EXERCISE OBJECTIVE -
Where an entry below contains an image, skip the image and reproduce the rest exactly.

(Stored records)
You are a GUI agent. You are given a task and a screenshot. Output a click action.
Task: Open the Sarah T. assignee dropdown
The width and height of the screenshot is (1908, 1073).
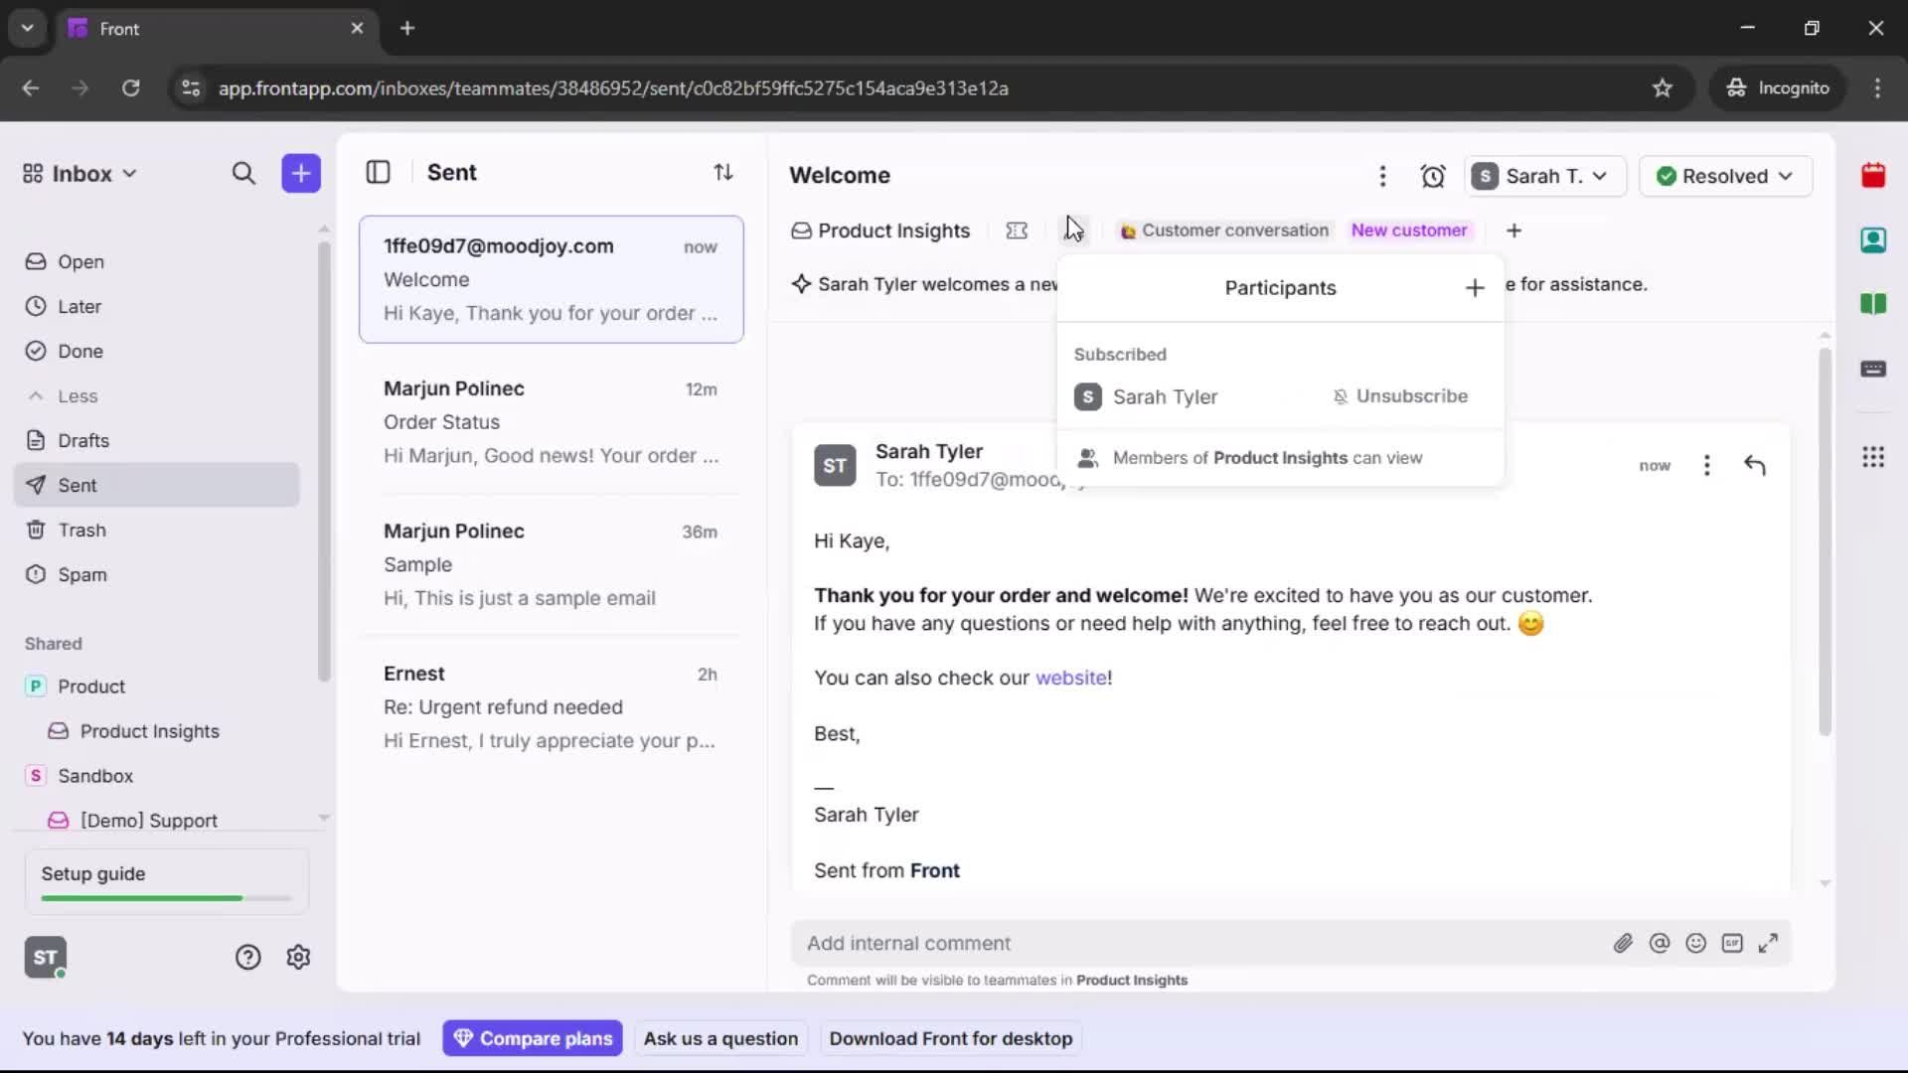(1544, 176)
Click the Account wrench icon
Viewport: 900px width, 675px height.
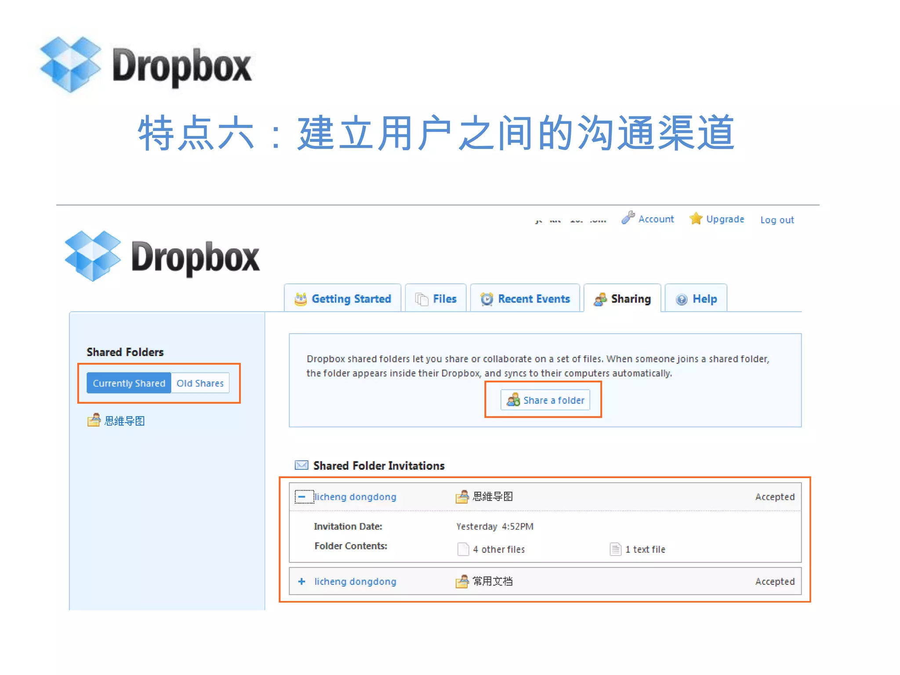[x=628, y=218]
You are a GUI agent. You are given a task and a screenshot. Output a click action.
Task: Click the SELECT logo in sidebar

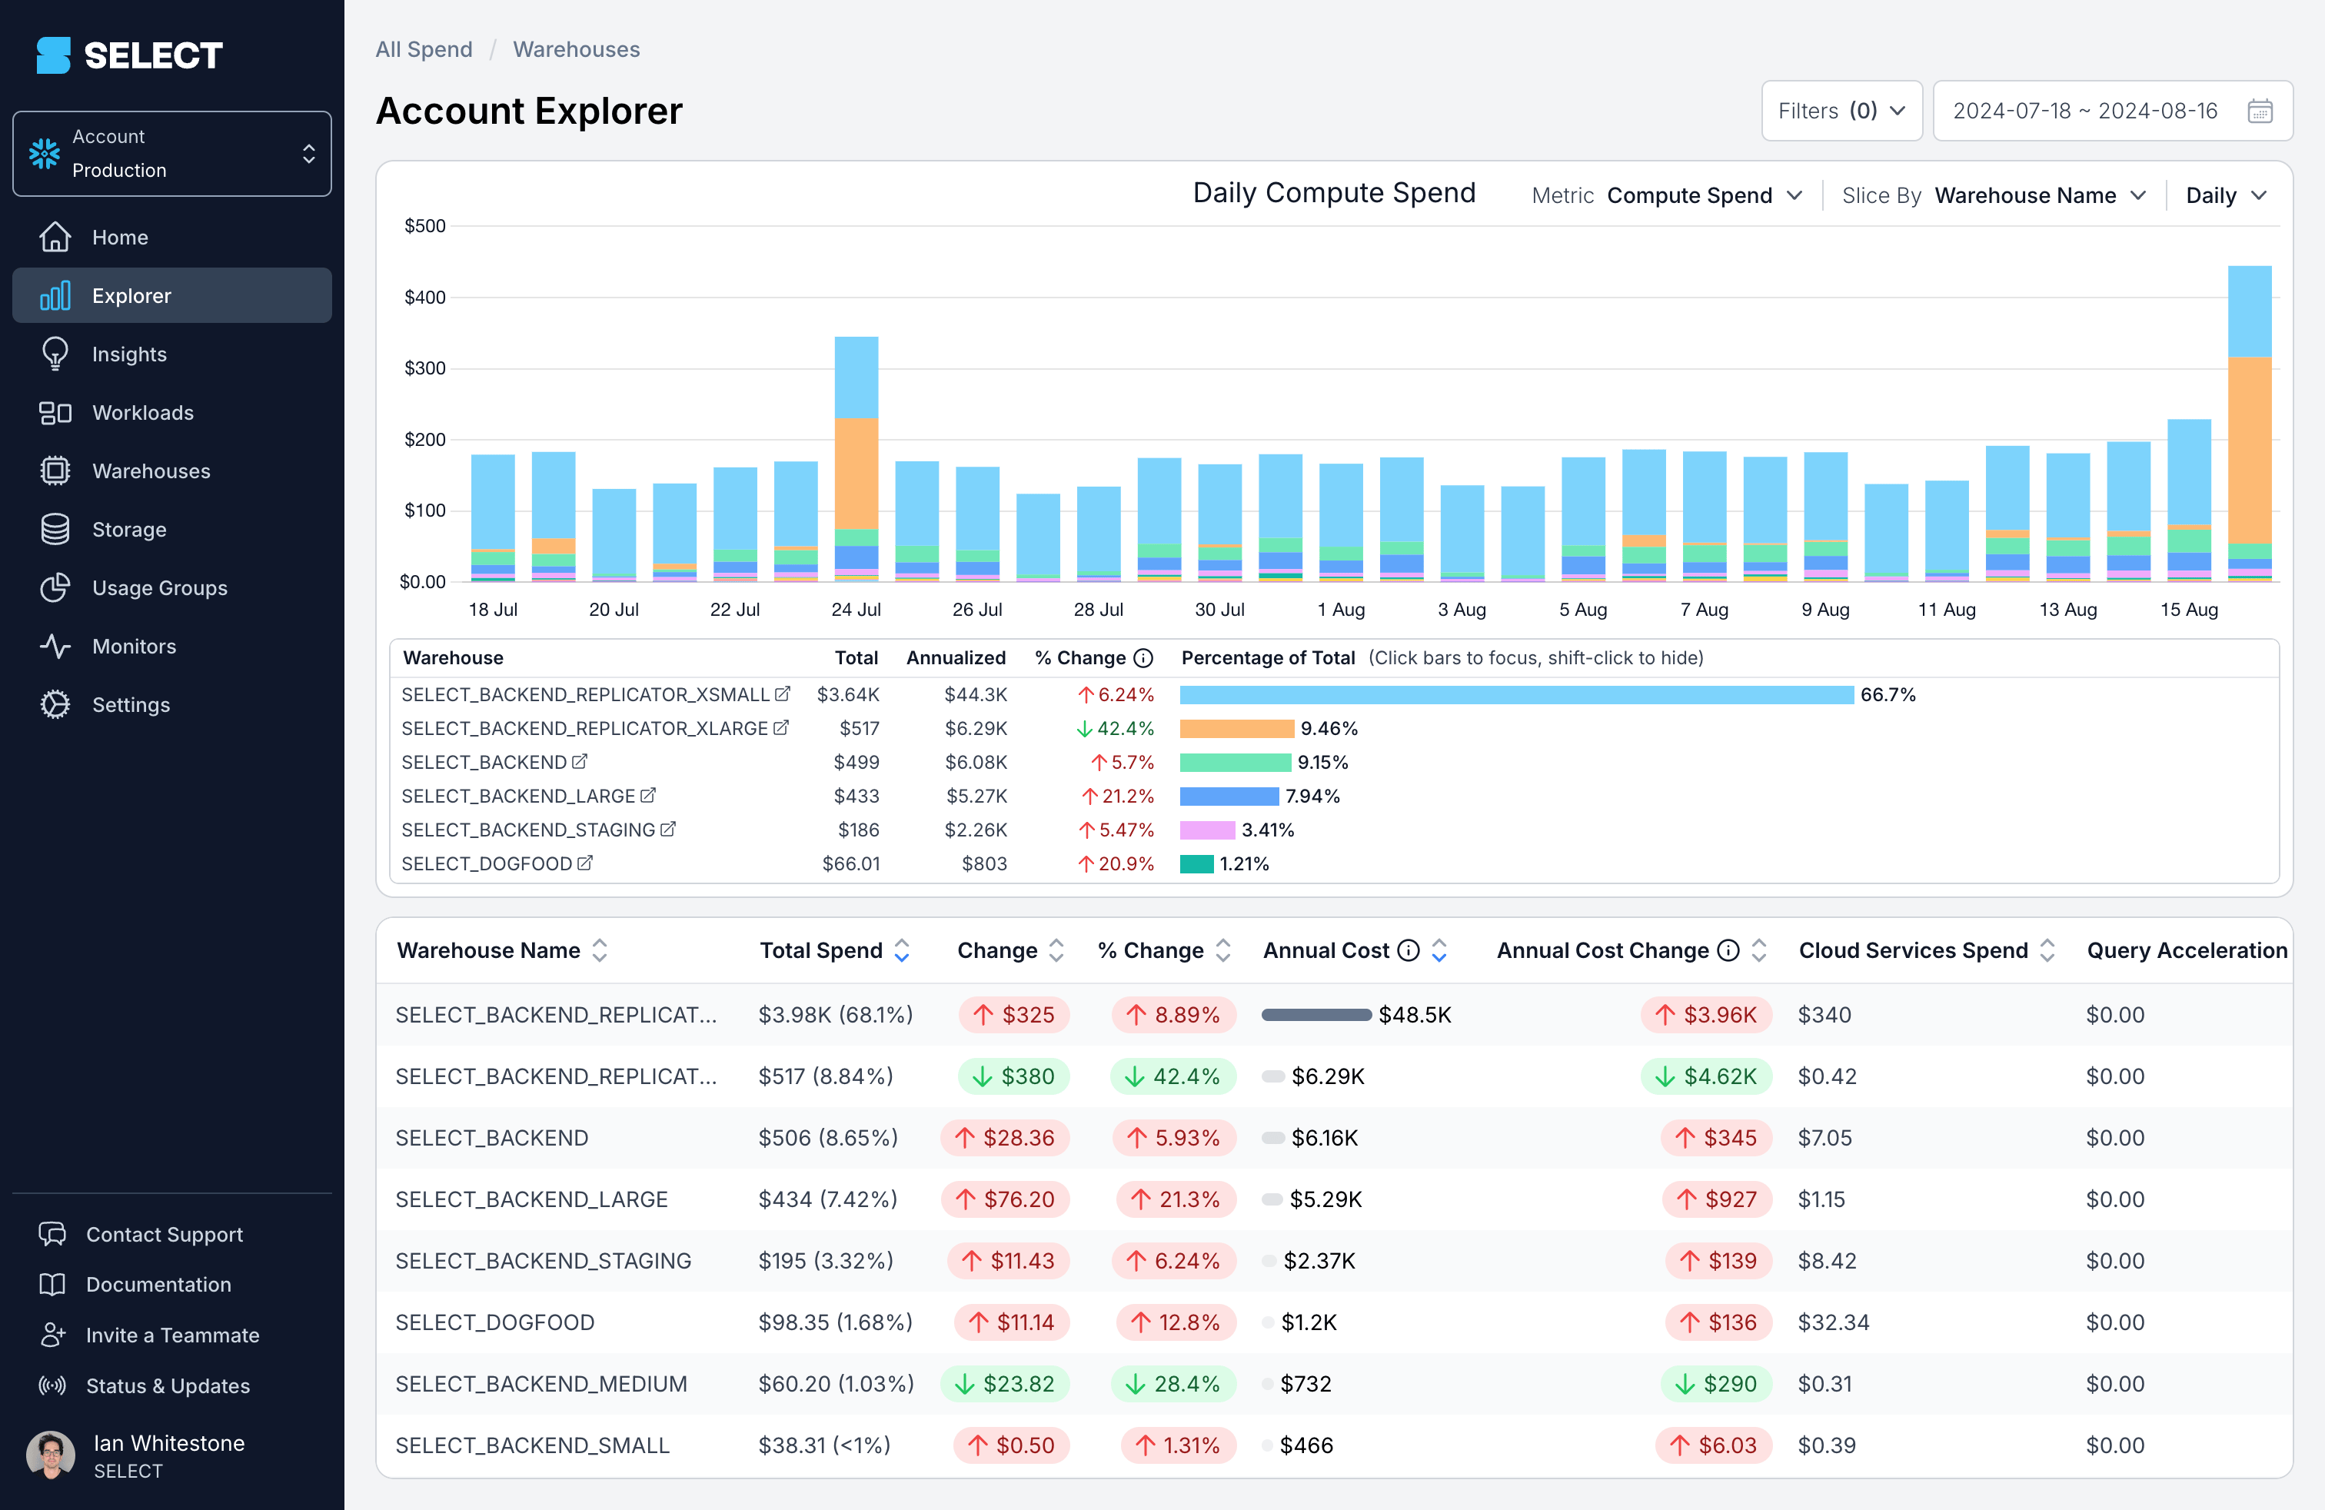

COMPLETED TASK -
You are a GUI agent. You are given a task and a screenshot. Output a click action.
Task: Open the Sarah T. assignee dropdown
The width and height of the screenshot is (1908, 1073).
(1544, 176)
Click the Account wrench icon
Viewport: 900px width, 675px height.
[x=628, y=218]
You are a GUI agent. You are given a task and a screenshot. Output a click action.
Task: Click the SELECT logo in sidebar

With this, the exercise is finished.